#### Records for this exercise
◇ ◇ ◇
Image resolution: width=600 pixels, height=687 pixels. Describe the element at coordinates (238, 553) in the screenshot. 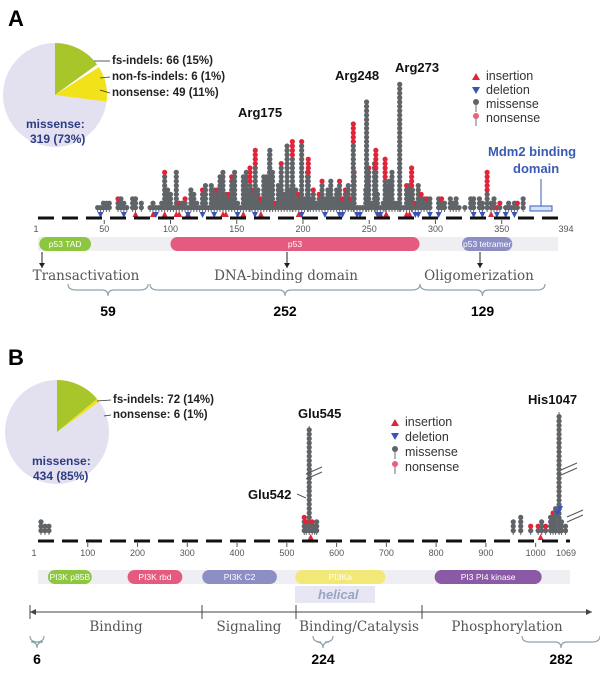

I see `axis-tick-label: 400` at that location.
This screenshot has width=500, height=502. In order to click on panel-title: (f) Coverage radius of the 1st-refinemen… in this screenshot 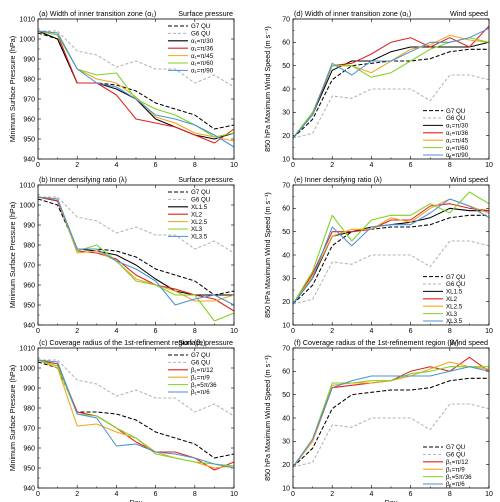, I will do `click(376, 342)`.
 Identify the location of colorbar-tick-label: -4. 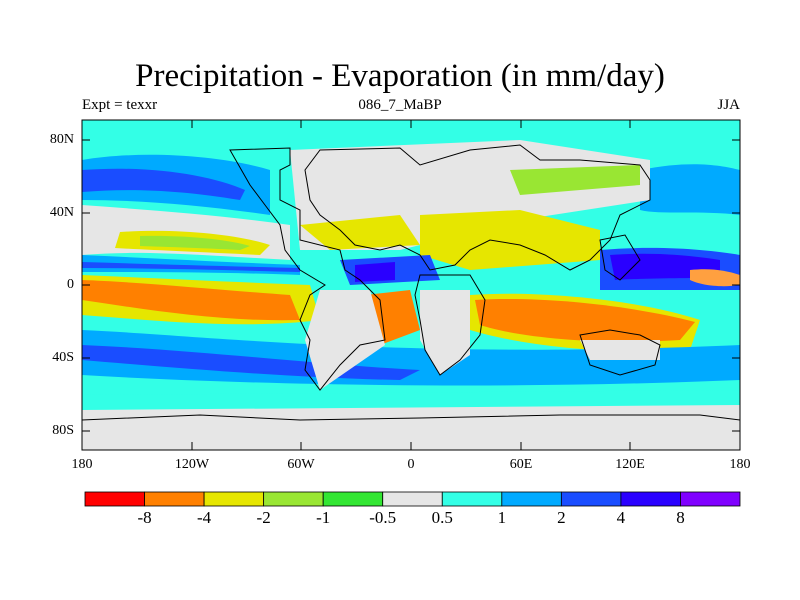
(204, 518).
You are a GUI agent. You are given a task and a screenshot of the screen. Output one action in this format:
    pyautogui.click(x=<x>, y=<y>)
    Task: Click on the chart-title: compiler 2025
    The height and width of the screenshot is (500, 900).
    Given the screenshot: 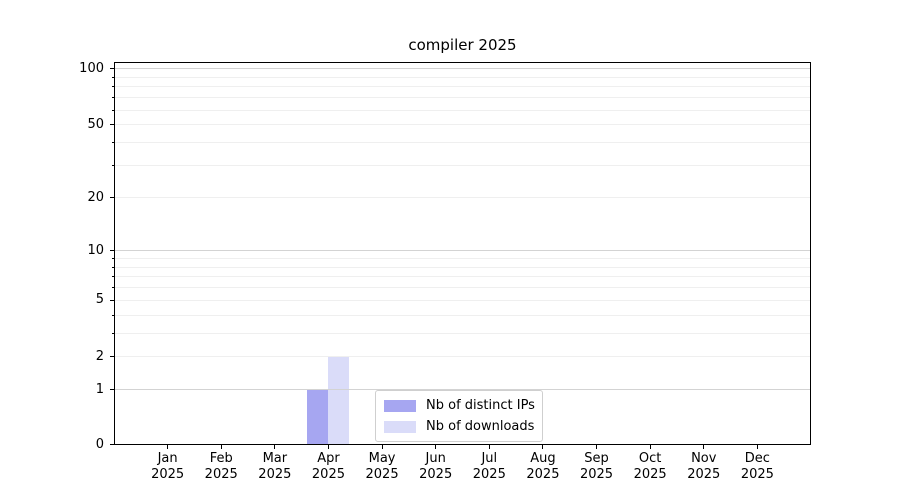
◇ ◇ ◇
#### What to do
Retype the data above, starting at the line that contains "You are a GUI" and stopping after the last line of the data. Leave the pictures out.

#### Exercise solution
You are a GUI agent. You are given a task and a screenshot of the screen. Output one action in this format:
    pyautogui.click(x=<x>, y=<y>)
    Task: Click on the chart-title: compiler 2025
    The height and width of the screenshot is (500, 900).
    Given the screenshot: 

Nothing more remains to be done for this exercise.